可以看到，最底层的IBlockInputStream通过executeFetchColumns方法从storage里面读取出来。

void InterpreterSelectQuery::executeFetchColumns(...)
{
	...
	pipeline.streams = storage->read(required_columns, query_info, context, processing_stage, max_block_size, max_streams);

	if (pipeline.streams.empty())
        {
            pipeline.streams.emplace_back(std::make_shared<NullBlockInputStream>(storage->getSampleBlockForColumns(required_columns)));

            if (query_info.prewhere_info)
                pipeline.streams.back() = std::make_shared<FilterBlockInputStream>(
                        pipeline.streams.back(), prewhere_info->prewhere_actions,
                        prewhere_info->prewhere_column_name, prewhere_info->remove_prewhere_column
                );
        }
        ....
}

跟写入过程类似, StorageMergeTree调用封装了MergeTreeData的MergeTreeDataSelectExecutor的read方法从存储里面获取数据。

// dbms/programs/src/Storages/StorageMergeTree.cpp

BlockInputStreams StorageMergeTree::read(...)
{
    return reader.read(column_names, query_info, context, max_block_size, num_streams, 0);
}

回到InterpreterSelectQuery, executeFetchColumns方法取出数据后会调用各种executeXXX方法再给套上各种数据处理的BlockStream。

...
void InterpreterSelectQuery::executeWhere(Pipeline & pipeline, const ExpressionActionsPtr & expression, bool remove_fiter)
{
    pipeline.transform([&](auto & stream)
    {
        stream = std::make_shared<FilterBlockInputStream>(stream, expression, query.where_expression->getColumnName(), remove_fiter);
    });
}

void InterpreterSelectQuery::executeAggregation(Pipeline & pipeline, const ExpressionActionsPtr & expression, bool overflow_row, bool final)
{
	...
}

高性能

Clickhouse文档里面提到了Clickhouse高性能的秘密是vectorized query execution 和 runtime code generation，即向量化SIMD的运用和JIT。这两点是怎么体现的呢？

JIT

其实我们只要在代码里面搜USE_EMBEDDED_COMPILER这个编译宏就可以找出所有JIT相关的代码。最主要的地方在dbms/src/Interpreters/ExpressionJIT.cpp里面。
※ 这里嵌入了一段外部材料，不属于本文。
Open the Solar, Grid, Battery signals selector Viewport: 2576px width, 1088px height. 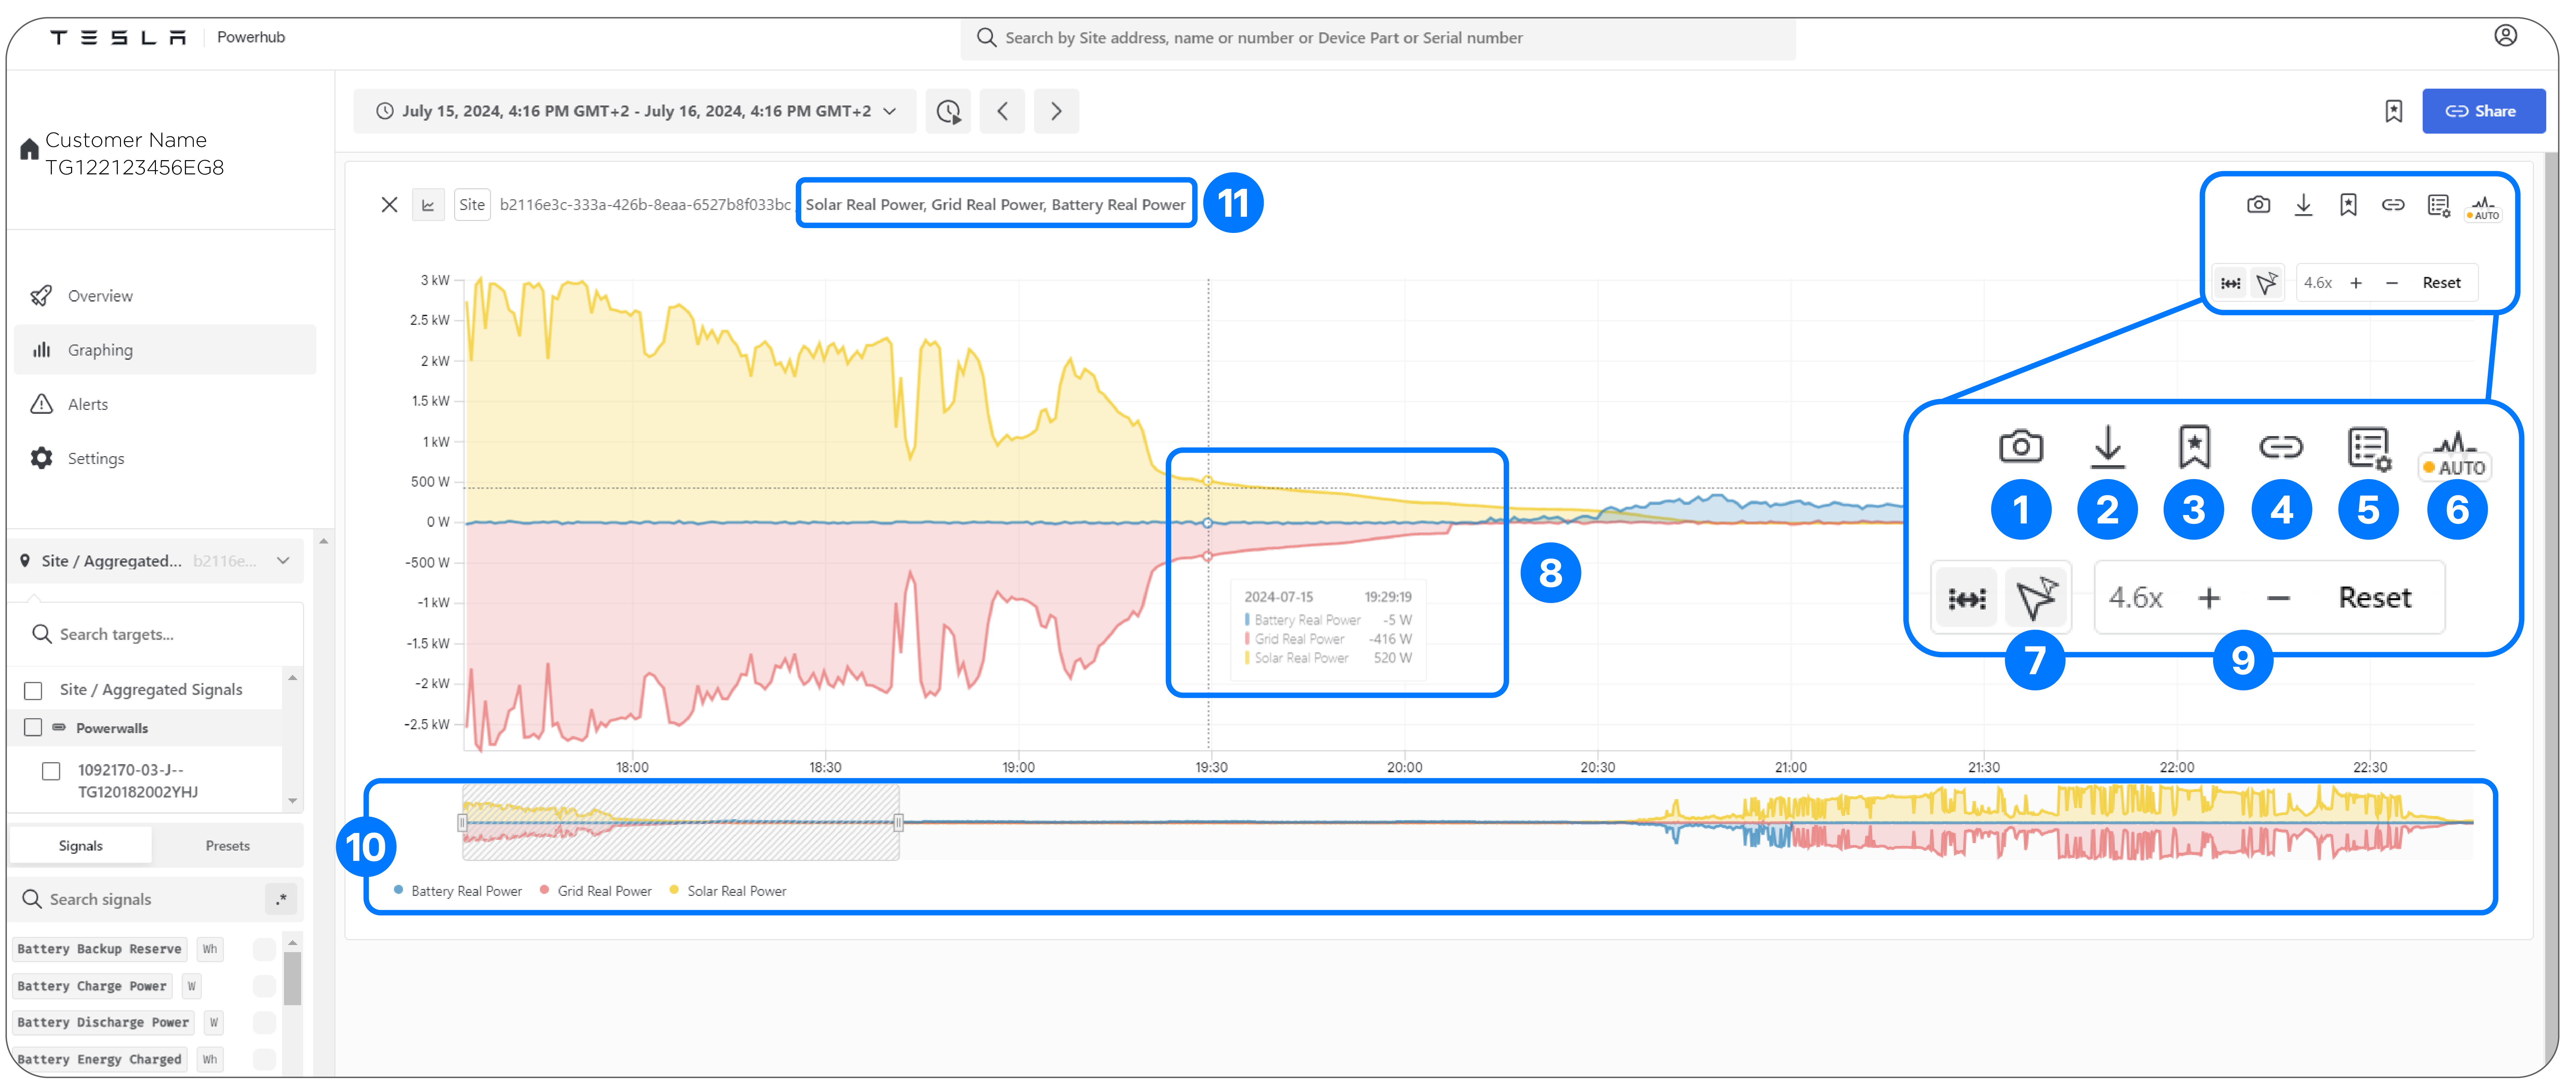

若是开启了USE_EMBEDDED_COMPILER， compileFunctions函数会将复杂的表达式即时编译成机器码执行, Clickhouse会缓存编译结果，由此提高性能。

SIMD

SIMD (Single Instruction Multiple Data) 是一种采用一个控制器来控制多个处理器，同时对一组数据（又称“数据向量”）中的每一个分别执行相同的操作从而实现空间上的并行性的技术。简单来说就是一条指令处理多个数据，由此来提升性能。

SIMD技术需要CPU支持SIMD的指令集，如MMX、SSE、AVX。

Clickhouse使用的是SSE2，我们可以在代码里面搜__SSE2__这个编译宏找出所有SIMD相关的代码。Clickhouse在许多地方比如过滤，压缩，字符串处理函数等都有用到__SSE2__。比较多的地方还是在过滤，毕竟是最常用的场景。